Le nom de Moustiers dit assez clairement que l’histoire de ce petit village est liée à celle d’un établissement monastique. En effet on voit au premier coup d’œil que l’églisette qui vous accueille presque à l’entrée du hameau a été une chapelle de moines. Elle s’appuie, toute petite et gracieuse, contre une grande maison robuste séparée de la place par une bande de jardin sévèrement murée, et, derrière, de vastes dépendances enferment un grand carré. Les gens du pays appellent cet assemblage de constructions moitié agricoles, moitié conventuelles le Priolé, corruption facile à reconnaître du mot de Prieuré. On voyait encore il y a vingt ou vingt-cinq ans et l’on voit peut-être toujours, dans la sacristie, des tiroirs sur lesquels était écrit en caractères à peine pâlis : M. le Prieur, M. le Sous-Prieur. Ces religieux étaient des moines laboureurs dépendant non de l’abbaye de Liessies, mais de celle de Lobbes, en Hainaut, et suivant aussi la règle bénédictine. Ils étaient trois ou quatre qui, une fois dit leur office et leurs messes, vaquaient aux travaux des champs comme les paysans d’alentour.
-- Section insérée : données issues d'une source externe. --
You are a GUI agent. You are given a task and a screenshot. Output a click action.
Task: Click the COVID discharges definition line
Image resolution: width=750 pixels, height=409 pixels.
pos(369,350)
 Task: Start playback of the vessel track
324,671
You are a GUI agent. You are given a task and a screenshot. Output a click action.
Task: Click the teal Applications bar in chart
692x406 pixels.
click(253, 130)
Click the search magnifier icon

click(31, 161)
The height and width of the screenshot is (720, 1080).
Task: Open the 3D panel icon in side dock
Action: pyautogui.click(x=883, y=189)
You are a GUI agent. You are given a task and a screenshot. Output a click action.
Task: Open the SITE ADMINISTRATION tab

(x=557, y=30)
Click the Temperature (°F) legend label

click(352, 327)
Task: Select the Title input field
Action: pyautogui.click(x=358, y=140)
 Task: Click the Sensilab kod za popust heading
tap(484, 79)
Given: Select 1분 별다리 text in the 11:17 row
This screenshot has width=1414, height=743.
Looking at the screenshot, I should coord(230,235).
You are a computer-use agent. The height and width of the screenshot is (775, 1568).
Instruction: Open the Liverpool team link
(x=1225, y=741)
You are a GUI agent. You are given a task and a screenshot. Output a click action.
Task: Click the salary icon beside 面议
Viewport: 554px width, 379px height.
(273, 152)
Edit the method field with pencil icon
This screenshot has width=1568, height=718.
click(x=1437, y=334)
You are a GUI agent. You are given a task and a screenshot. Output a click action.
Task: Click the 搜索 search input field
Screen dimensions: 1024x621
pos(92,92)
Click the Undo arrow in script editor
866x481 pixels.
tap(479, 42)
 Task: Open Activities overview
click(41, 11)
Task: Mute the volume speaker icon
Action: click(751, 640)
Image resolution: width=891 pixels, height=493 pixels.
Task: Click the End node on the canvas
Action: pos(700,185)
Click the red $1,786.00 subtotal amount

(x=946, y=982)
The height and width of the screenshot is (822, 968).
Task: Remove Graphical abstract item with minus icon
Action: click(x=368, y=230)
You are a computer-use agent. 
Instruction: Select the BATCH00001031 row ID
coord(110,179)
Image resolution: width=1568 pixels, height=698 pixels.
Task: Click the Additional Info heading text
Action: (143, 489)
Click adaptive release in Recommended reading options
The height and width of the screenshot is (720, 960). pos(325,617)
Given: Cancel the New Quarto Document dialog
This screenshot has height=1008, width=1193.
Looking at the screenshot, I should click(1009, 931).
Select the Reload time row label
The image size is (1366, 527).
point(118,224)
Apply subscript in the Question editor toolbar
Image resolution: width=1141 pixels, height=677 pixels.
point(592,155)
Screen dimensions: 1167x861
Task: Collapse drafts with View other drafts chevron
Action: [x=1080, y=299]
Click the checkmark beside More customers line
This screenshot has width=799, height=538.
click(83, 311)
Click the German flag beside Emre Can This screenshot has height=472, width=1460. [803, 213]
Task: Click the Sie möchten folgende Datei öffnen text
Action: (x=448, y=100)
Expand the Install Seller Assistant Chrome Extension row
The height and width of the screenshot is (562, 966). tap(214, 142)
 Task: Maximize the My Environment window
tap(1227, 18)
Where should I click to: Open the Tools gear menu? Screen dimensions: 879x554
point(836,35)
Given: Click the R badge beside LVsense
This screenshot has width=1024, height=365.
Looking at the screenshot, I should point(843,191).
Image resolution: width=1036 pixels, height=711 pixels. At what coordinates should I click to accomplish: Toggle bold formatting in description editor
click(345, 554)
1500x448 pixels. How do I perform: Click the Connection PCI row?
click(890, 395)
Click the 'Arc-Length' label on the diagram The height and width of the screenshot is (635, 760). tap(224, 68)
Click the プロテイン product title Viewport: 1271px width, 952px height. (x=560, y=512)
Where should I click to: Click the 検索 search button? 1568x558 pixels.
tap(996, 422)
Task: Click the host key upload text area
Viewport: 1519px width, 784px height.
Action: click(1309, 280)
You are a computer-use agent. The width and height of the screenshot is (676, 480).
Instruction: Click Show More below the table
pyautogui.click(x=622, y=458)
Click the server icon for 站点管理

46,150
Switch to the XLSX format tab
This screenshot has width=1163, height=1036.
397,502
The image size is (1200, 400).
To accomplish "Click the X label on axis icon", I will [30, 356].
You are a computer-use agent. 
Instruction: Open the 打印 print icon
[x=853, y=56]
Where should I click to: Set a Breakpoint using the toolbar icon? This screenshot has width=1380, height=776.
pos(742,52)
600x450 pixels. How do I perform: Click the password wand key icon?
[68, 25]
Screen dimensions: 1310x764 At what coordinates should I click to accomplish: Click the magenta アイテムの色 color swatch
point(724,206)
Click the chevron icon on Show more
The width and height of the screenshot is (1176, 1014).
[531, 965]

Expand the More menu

Les Mauristes, aussi bien que les autres Bénédictins, avaient de ces monastères campagnards. C’est dans une retraite de ce genre que Mabillon passa six années, redemandant à la terre la santé que les livres lui avaient prématurément ravie.
Ces prieurés n’absorbaient pas comme les grandes abbayes toute la terre et tous les bras. Le prieur et ses compagnons devaient être les amis et non les maîtres des laboureurs leurs voisins. Il est peu de pays où l’attachement à la religion soit resté aussi paisible, entier et sincère qu’à Moustiers-en-Fagne. Il en sera de même partout où le prêtre ou le religieux ne se mettra à part des hommes au milieu desquels il vit que par une charité plus haute et une existence plus pure.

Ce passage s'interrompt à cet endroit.